Moonsong doesn’t leave the house without his horns, and he takes them off only when sleeping or showering. But a few months ago, he ran into trouble at the Bureau of Motor Vehicles, where an official told him he would need to take the horns off to get a state ID. When Moonsong protested, he was told he’d have to appeal to Maine’s secretary of state.  

The DMV is not a good place to adjudicate religious-liberty disputes. 

“She told me that I had to send in some documentation or religious text to show why it was required for me to have my horns on,” Moonsong said. “I said, ‘Okay, I’ll go ahead and do that,’ but it seemed like an onerous requirement.”

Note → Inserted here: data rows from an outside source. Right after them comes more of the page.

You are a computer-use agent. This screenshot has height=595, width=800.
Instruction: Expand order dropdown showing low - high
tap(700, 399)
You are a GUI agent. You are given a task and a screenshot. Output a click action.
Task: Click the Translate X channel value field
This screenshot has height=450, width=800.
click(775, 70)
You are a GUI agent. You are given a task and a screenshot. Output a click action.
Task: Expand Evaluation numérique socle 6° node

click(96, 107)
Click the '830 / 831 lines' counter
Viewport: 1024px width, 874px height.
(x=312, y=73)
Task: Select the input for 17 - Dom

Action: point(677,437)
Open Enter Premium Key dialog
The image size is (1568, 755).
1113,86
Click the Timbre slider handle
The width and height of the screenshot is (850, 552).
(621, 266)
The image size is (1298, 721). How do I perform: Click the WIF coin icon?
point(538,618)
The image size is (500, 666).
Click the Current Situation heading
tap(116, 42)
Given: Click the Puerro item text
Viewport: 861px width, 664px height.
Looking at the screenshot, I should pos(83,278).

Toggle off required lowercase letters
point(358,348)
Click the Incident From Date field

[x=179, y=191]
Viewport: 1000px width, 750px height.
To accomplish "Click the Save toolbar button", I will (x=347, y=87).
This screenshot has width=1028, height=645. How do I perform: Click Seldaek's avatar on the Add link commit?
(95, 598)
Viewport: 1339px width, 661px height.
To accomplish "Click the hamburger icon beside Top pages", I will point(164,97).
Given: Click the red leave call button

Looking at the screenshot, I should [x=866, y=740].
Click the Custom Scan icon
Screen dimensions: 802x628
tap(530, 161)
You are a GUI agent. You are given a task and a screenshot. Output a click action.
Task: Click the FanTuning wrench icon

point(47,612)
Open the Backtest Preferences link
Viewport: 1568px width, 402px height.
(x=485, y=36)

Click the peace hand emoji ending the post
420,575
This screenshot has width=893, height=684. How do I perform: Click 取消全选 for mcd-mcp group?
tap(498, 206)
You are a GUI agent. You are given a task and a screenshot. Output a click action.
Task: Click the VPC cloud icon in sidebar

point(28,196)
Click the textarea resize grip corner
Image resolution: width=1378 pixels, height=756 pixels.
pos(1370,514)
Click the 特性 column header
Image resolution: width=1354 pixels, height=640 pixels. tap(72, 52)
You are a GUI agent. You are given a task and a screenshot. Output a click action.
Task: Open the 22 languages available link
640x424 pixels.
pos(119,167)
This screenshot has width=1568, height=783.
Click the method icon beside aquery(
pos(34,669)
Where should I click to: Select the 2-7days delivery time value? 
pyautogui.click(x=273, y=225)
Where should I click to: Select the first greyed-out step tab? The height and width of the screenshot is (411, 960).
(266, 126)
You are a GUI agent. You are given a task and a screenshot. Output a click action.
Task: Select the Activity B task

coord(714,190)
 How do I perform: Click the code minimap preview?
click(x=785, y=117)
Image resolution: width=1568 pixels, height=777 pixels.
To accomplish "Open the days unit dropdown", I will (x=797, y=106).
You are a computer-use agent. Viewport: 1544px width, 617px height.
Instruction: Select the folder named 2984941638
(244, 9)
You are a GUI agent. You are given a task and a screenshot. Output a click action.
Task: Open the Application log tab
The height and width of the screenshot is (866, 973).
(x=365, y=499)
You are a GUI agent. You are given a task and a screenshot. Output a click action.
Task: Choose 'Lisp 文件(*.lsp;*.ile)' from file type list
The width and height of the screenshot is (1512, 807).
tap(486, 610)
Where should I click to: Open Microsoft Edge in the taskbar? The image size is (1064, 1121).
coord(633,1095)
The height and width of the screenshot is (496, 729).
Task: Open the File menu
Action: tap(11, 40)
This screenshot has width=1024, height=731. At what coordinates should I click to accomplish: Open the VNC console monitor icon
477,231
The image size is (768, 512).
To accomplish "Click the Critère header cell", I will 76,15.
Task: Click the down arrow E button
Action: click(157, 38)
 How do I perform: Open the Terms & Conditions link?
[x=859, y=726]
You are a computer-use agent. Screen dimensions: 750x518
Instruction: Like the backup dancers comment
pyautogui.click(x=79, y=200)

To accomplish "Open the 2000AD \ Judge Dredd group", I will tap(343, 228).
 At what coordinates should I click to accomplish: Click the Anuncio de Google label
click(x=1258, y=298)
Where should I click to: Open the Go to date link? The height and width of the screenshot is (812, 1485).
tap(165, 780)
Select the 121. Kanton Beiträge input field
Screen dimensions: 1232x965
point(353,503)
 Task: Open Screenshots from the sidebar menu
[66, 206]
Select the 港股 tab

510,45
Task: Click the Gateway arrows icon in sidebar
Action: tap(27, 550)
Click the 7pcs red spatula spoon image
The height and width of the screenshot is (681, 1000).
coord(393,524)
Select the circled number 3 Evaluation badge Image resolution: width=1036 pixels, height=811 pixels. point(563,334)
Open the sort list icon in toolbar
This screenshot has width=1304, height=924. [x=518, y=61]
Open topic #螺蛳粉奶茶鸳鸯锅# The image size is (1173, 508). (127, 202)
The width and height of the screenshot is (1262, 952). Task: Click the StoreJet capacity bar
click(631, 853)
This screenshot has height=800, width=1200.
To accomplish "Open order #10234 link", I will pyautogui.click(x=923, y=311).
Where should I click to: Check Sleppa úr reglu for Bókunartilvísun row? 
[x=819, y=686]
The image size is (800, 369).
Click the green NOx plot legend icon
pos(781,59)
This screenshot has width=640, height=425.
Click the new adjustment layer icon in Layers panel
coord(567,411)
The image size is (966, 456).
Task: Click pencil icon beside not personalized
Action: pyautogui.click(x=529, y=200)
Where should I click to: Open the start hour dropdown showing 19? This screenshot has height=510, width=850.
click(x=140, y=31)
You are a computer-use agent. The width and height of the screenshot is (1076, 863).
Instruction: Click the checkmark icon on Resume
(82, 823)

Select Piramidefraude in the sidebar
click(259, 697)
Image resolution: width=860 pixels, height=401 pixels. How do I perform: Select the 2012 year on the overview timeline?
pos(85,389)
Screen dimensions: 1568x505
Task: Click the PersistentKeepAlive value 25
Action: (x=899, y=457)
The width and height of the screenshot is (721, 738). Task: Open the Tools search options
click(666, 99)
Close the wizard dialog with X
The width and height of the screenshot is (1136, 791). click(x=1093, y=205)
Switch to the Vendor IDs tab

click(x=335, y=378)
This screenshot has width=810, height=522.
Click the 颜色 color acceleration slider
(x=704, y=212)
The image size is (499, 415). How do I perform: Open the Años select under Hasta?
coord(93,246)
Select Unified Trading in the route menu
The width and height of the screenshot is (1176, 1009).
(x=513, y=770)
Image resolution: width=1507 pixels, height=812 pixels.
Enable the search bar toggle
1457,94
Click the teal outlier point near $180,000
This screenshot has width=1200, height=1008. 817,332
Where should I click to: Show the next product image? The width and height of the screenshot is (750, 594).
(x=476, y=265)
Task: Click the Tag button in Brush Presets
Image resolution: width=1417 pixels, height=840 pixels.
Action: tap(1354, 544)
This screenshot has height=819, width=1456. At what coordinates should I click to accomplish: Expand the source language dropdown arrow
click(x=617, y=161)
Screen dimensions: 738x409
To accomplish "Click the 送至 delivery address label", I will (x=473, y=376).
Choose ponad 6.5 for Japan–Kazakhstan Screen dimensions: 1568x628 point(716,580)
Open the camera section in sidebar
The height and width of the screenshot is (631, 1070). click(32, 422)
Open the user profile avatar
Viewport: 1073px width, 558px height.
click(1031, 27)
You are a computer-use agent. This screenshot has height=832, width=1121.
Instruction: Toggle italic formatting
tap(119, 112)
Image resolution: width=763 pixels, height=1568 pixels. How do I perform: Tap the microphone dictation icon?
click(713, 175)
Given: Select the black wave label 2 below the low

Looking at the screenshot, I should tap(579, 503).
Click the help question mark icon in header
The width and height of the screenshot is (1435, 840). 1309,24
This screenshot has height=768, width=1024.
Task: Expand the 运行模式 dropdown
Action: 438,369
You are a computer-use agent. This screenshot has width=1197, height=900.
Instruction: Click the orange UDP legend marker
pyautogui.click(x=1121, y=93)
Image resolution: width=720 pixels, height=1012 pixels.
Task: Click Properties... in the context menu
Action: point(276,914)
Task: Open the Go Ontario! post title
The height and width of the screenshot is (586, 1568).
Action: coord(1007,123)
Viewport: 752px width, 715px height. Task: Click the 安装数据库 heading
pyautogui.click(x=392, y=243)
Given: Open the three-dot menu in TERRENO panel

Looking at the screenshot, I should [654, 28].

When Moonsong informed the bureau that he had been in contact with the American Civil Liberties Union, officials apparently decided to stop fighting. His ID, replete with a photo of him wearing the horns, arrived in the mail a few days later.

There are a couple of lessons to take from the incident. The first is that government agencies must treat all faiths equally. Accommodations for religious headgear are routinely granted to Jews and Muslims. Therefore, they must be extended to Pagans (and others) as well. Likewise, if an accommodation is denied, it can’t be denied for the members of just one group and offered to others. Equal treatment is the key. 

The second lesson is that government officials are often poor judges of religious sincerity and shouldn’t try to play that role. Reading about Moonsong’s case, one can’t help but get the impression that bureau staffers doubted his sincerity. Perhaps they had never met a priest of Pan before, but that didn’t give them the right to subject Moonsong to an inquisition or require him to prove that his religion is real. That’s never a good role for bureaucrats to play.

Some demands for religious accommodations, such as Kentucky clerk Kim Davis’ insistence that she should not have to give same-sex couples marriages licenses they were legally entitled to have, infringe on the rights of other people and should be denied. Moonsong’s request didn’t harm anyone else. The state was right to recognize it.